There is a whole host of related points, focussing on how to prevent any internal or external perversion of the original system without in turn becoming what threatened it.
That is the sort of thing that needs to be researched, and with an open mind too, taking evidence whether or not it coincides with personal preferences.
Distinguishing between rights recognised by legislatures and rights recognised by judges is pointless. Both are entities of the state. An anarchic system will need judicial and legislative functions, too, and if one function right and the other wrong, who cares which it is?
As for *peaceful*, that brings us back to definitions once again. If IP is a just recognition of property, then the use of your property to infringe mine is not peaceful. In my bazooka example, you certainly weren't causing me bodily harm, or tearing up my yard, or blowing up my house, you were infringing on a right to quiet and peaceable enjoyment of property. You were infringing my rights, but you were also doing so without any sort of violence.
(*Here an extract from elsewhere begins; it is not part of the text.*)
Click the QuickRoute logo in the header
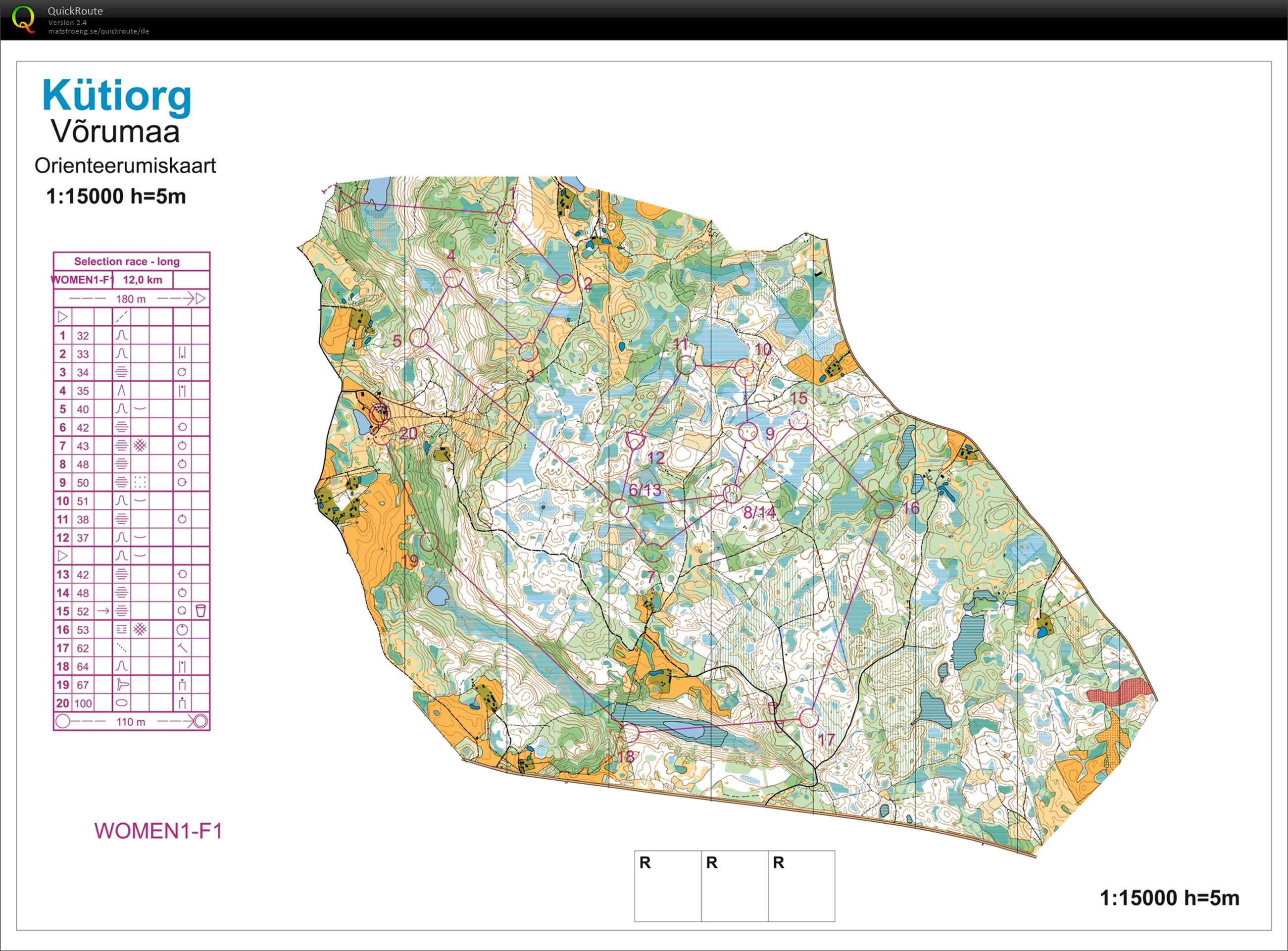 pyautogui.click(x=23, y=19)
As for the aeolipile, I'm aware of it. It wasn't a fully realised steam engine, although it could have become a riverboat with little trouble. So, the question is, why didn't anyone begin producing it in mass quantites? Apply it to various endeavours? Build the ships that would have tamed the dangerous Mediterranean and made the Roman Empire even richer? Could it be because there was no protection for the idea?
Josh,
I think it's dangerous territory to just arbitrarily re-define peaceful. If the bazooka is actually interfering with your ability to use your property, then it's use is aggressive and not peaceful.
You'll need to posit some way that my use, on the other side of the world, of my independent invention, in some way interferes with the use of your property. You can't, unless you posit that you have a right to a certain amount of profit from your property, and at that point, the state socialist aspects of your argument should be becoming clear.